What is required. Look through the entries for the string "computer", and copy each line that holds it.

(Source data)
▬▬▬
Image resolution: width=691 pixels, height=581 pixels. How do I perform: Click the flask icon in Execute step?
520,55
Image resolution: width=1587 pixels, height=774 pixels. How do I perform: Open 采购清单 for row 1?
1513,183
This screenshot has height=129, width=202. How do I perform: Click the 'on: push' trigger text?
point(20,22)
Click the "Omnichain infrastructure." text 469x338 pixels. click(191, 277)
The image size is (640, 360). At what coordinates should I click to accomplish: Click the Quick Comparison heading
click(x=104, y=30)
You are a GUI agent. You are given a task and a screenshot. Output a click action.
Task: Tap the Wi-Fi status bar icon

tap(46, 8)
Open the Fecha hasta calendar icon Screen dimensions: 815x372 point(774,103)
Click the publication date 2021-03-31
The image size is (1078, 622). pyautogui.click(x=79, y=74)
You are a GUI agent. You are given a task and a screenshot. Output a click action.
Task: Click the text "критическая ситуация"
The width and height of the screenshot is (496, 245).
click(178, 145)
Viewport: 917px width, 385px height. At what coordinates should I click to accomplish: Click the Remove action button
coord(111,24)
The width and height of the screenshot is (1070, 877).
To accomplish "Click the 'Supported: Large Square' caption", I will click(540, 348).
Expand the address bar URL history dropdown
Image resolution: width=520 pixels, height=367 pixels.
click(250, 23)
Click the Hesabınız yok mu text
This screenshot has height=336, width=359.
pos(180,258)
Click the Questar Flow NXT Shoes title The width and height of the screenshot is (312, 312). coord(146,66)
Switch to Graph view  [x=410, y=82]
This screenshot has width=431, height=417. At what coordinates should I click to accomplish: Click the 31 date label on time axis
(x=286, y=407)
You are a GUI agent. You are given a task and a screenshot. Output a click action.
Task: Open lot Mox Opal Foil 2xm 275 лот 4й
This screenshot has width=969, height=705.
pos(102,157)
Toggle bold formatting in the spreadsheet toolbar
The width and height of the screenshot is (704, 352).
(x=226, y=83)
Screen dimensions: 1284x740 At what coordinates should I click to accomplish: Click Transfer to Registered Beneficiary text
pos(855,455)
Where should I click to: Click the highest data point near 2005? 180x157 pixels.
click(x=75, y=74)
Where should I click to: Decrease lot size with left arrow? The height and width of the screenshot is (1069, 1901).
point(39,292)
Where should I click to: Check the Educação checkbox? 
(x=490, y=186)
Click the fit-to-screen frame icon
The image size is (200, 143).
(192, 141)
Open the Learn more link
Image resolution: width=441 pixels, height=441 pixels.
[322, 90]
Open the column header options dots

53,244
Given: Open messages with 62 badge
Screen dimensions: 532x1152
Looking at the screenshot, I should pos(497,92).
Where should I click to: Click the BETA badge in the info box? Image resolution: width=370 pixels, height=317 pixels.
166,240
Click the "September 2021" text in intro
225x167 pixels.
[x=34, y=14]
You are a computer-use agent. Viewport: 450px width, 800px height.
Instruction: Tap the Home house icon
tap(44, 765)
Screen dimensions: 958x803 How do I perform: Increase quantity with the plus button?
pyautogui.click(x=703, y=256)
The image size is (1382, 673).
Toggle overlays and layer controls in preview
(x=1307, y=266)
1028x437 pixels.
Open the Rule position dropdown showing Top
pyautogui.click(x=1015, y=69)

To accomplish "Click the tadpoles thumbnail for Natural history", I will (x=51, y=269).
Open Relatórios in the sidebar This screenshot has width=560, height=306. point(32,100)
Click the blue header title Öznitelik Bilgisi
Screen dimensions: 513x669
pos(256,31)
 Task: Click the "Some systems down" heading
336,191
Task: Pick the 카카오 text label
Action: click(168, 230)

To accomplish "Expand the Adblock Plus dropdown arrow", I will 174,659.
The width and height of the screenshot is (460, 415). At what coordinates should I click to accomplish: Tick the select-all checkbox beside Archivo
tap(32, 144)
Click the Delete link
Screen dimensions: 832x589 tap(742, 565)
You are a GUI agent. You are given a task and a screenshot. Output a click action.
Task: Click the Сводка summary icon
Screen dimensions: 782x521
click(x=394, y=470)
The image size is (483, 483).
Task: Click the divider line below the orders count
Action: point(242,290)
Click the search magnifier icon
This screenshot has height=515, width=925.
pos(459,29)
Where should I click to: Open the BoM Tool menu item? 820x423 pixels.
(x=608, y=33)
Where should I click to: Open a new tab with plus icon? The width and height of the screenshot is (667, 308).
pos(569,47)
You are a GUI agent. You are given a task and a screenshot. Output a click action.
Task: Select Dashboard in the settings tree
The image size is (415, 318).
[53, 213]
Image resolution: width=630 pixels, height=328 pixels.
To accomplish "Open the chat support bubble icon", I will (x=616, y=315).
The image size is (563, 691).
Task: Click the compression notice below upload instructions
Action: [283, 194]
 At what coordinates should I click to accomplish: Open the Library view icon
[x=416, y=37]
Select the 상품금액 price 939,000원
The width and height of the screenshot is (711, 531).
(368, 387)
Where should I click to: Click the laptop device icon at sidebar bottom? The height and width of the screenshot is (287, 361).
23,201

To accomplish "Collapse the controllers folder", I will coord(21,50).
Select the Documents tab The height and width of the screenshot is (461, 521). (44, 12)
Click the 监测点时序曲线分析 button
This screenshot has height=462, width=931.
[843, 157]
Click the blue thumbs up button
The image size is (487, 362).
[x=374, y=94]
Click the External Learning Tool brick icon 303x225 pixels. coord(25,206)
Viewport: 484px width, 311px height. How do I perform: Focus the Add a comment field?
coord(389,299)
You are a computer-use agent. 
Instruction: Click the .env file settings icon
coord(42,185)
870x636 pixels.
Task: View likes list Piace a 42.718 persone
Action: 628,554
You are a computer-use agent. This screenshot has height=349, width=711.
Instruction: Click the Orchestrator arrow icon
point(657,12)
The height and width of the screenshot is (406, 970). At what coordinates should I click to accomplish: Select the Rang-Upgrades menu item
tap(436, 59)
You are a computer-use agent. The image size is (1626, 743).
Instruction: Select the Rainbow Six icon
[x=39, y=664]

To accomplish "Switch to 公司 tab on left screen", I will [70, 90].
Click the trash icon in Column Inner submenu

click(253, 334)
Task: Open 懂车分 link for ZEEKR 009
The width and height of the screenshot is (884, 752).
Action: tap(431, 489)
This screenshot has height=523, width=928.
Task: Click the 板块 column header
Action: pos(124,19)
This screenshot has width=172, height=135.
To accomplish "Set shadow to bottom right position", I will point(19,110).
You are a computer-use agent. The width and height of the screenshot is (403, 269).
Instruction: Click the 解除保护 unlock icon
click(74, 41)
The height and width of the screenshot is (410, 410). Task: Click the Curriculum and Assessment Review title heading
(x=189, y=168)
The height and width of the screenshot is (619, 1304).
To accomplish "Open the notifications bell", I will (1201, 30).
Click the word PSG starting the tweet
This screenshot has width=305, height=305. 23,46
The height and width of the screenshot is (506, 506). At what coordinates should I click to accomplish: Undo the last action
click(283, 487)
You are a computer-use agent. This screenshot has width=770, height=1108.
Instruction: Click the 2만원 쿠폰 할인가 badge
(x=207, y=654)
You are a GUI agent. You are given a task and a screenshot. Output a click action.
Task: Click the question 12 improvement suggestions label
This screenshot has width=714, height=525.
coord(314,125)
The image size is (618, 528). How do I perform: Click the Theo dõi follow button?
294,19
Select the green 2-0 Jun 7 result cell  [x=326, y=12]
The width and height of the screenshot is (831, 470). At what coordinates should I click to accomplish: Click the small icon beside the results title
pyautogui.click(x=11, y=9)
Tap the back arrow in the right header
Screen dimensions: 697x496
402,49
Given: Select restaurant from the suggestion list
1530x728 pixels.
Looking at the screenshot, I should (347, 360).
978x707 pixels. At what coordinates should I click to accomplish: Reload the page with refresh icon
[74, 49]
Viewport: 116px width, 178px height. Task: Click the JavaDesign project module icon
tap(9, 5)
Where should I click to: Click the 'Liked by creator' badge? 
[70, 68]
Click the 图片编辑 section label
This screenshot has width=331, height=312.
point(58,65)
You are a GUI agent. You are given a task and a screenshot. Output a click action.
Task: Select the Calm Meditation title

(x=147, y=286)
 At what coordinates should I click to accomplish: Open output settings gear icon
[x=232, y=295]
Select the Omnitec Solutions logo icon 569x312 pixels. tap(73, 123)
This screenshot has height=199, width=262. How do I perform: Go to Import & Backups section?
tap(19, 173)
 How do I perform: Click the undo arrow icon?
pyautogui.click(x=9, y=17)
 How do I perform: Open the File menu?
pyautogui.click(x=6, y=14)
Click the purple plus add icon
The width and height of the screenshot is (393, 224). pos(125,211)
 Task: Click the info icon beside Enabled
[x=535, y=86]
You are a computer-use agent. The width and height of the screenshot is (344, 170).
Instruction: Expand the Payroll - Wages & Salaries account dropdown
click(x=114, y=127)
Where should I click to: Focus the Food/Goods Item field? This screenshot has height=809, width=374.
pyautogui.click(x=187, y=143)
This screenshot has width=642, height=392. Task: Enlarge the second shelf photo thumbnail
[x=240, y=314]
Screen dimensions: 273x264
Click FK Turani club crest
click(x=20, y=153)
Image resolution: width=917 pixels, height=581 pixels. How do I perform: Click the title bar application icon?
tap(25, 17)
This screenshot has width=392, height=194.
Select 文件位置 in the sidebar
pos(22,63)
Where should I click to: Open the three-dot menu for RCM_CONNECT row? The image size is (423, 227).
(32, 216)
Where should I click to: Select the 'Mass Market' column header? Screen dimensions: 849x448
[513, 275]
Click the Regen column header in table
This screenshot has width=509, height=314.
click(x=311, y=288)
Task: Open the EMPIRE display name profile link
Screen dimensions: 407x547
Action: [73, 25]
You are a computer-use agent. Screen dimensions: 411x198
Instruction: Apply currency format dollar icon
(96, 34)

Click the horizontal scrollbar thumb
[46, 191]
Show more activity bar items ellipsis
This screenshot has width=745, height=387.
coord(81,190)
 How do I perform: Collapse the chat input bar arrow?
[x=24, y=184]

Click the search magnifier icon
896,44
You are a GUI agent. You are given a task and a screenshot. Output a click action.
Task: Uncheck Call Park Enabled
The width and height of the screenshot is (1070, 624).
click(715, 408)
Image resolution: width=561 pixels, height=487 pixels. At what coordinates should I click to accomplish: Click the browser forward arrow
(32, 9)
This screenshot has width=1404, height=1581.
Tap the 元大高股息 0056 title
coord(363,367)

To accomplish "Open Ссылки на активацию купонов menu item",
▬▬▬
Finished task.
You are a computer-use agent. Viewport: 450px width, 800px height.
You are a computer-use agent. 
You are a computer-use agent. This screenshot has height=349, width=711.
You are a computer-use agent. The image size is (1626, 743).
You are a computer-use agent. The width and height of the screenshot is (403, 269).
You are a computer-use agent. This screenshot has width=770, height=1108.
You are a computer-use agent. The width and height of the screenshot is (344, 170).
You are a computer-use agent. Screen dimensions: 411x198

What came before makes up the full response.